'''

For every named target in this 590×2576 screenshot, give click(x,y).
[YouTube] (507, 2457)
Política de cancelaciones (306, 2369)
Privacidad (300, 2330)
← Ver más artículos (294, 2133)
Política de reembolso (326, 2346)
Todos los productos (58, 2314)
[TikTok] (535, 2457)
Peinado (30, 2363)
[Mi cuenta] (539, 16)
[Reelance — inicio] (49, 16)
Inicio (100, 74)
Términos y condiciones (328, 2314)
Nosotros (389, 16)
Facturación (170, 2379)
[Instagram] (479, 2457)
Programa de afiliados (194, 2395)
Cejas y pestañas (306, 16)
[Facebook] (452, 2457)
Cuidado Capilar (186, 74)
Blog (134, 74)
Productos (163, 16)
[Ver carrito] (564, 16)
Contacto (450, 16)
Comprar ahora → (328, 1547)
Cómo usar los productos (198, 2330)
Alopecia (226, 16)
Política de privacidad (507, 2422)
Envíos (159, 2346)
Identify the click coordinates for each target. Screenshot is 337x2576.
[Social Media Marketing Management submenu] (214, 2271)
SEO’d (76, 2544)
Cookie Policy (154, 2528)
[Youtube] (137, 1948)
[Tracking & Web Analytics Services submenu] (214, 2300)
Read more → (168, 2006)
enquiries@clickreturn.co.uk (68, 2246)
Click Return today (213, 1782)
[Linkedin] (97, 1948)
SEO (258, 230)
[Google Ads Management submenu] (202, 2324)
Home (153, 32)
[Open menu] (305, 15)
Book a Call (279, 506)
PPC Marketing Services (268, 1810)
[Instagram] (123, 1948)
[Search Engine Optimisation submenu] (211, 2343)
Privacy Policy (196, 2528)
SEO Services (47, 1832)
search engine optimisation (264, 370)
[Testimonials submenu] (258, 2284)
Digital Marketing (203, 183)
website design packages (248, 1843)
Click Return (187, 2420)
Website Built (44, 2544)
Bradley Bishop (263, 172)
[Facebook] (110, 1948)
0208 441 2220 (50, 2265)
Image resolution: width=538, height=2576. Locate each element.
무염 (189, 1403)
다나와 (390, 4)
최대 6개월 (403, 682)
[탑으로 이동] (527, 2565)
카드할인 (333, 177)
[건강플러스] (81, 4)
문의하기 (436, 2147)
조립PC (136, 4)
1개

'''

Task statement ▸
Each record must be reproduced exactly. Keep every one.

Reply ▸
For every named target in this 590×2576 screenshot, give click(x,y).
[YouTube] (507, 2457)
Política de cancelaciones (306, 2369)
Privacidad (300, 2330)
← Ver más artículos (294, 2133)
Política de reembolso (326, 2346)
Todos los productos (58, 2314)
[TikTok] (535, 2457)
Peinado (30, 2363)
[Mi cuenta] (539, 16)
[Reelance — inicio] (49, 16)
Inicio (100, 74)
Términos y condiciones (328, 2314)
Nosotros (389, 16)
Facturación (170, 2379)
[Instagram] (479, 2457)
Programa de afiliados (194, 2395)
Cejas y pestañas (306, 16)
[Facebook] (452, 2457)
Cuidado Capilar (186, 74)
Blog (134, 74)
Productos (163, 16)
[Ver carrito] (564, 16)
Contacto (450, 16)
Comprar ahora → (328, 1547)
Cómo usar los productos (198, 2330)
Alopecia (226, 16)
Política de privacidad (507, 2422)
Envíos (159, 2346)
Identify the click coordinates for each target. Screenshot is 337x2576.
[Social Media Marketing Management submenu] (214, 2271)
SEO’d (76, 2544)
Cookie Policy (154, 2528)
[Youtube] (137, 1948)
[Tracking & Web Analytics Services submenu] (214, 2300)
Read more → (168, 2006)
enquiries@clickreturn.co.uk (68, 2246)
Click Return today (213, 1782)
[Linkedin] (97, 1948)
SEO (258, 230)
[Google Ads Management submenu] (202, 2324)
Home (153, 32)
[Open menu] (305, 15)
Book a Call (279, 506)
PPC Marketing Services (268, 1810)
[Instagram] (123, 1948)
[Search Engine Optimisation submenu] (211, 2343)
Privacy Policy (196, 2528)
SEO Services (47, 1832)
search engine optimisation (264, 370)
[Testimonials submenu] (258, 2284)
Digital Marketing (203, 183)
website design packages (248, 1843)
Click Return (187, 2420)
Website Built (44, 2544)
Bradley Bishop (263, 172)
[Facebook] (110, 1948)
0208 441 2220 (50, 2265)
Image resolution: width=538, height=2576. Locate each element.
무염 (189, 1403)
다나와 (390, 4)
최대 6개월 (403, 682)
[탑으로 이동] (527, 2565)
카드할인 (333, 177)
[건강플러스] (81, 4)
문의하기 (436, 2147)
조립PC (136, 4)
1개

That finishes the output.